During its rip-roaring boom days , Charters Towers , Queensland , named The World , because of its opulence, including 21 hotels , had its own stock exchange , in the above building , now a much visited arcade with an art gallery, coffee shop , mining museum and a bookshop .
A man who had a strong political influence on Charters Towers , John Henry Dunsford (1855-1905) , was a leading radical . From his mixed goods business he sold tobacco, stationery , books and also ran a free lending library .Born at Maldon, Victoria, he was drawn to the Charters Tower region because of the goldrush , spent three years prospecting. Then he reportedly went to Madagascar and South Africa , little known about what he did there.
Returning to Charters Towers in 1878 , he became the ring leader of a group of political "agitators" . He and two of his close supporters were all elected to the Queensland parliament , one of them , Anderson Dawson(1863-1910), MP for Charters Towers , on being made Premier , formed the short- lived (seven days ) first ever Labor Ministry in the British Empire on December 1,1899 .
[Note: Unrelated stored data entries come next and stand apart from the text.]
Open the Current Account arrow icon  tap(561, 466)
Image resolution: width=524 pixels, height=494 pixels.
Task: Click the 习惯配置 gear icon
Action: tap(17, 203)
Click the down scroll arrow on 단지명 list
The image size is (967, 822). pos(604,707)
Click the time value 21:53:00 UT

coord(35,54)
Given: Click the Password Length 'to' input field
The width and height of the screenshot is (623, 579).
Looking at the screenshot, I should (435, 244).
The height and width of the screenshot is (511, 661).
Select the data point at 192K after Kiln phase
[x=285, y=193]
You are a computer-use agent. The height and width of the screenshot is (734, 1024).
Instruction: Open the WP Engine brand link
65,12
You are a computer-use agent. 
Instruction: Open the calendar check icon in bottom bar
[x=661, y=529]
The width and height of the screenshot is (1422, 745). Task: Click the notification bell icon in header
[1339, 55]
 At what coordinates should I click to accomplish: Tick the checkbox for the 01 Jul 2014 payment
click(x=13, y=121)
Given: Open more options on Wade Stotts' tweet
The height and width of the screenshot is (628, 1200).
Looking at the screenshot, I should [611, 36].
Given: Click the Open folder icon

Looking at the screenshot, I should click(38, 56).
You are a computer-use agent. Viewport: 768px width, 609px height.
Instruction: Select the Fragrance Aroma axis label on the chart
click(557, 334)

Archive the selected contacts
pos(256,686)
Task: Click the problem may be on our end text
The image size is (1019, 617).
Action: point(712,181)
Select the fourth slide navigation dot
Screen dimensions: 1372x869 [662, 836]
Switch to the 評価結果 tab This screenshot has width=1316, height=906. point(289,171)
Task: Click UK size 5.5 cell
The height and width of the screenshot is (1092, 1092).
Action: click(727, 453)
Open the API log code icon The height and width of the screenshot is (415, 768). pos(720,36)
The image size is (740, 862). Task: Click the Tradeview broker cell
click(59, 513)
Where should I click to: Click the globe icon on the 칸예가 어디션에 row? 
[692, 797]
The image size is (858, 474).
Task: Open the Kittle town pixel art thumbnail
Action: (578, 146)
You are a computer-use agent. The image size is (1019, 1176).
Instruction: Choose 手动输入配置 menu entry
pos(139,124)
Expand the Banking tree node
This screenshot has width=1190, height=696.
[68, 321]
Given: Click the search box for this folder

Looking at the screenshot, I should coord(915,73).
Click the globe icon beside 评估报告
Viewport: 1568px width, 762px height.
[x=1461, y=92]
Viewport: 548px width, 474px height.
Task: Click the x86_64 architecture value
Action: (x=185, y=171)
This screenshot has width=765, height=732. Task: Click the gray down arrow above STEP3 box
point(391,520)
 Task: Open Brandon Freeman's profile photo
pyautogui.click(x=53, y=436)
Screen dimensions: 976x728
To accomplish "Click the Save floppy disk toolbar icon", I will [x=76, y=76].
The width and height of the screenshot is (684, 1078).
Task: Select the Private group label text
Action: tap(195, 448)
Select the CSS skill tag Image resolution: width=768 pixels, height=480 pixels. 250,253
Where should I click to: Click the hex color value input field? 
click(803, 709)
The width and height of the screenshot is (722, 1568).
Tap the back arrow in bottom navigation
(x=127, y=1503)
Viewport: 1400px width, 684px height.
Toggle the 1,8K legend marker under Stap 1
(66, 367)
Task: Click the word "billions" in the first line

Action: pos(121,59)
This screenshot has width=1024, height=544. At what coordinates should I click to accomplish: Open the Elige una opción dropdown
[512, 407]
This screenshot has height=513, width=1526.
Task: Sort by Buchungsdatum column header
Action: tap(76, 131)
In 1890 Dunsford had held a public meeting to launch a Republican Association and soon after, with Dawson, started a weekly newspaper, Australian Republican , with nearly 400 subscribers , that folded after a short time .
They were also involved in the 1893 launch of another weekly, The Eagle, described as socialist-orientated ,the democratic organ of North Queensland , which promoted the ideals of American writers Edward Bellamy and Henry George . Dawson was part editor . Years later it was named The New Eagle .
One story has it that there was so much gold in the Charters Towers region , a man rode a horse shod with golden shoes .
The stock exchange , one of the earliest in regional Australia, was designed by Sydney architect Mike Cooper Day in 1888, built by Sandbrook Bros. of Sydney in 1890. The exchange had two calls daily, even in the evenings due to the wild speculation and overseas investment , especially from London .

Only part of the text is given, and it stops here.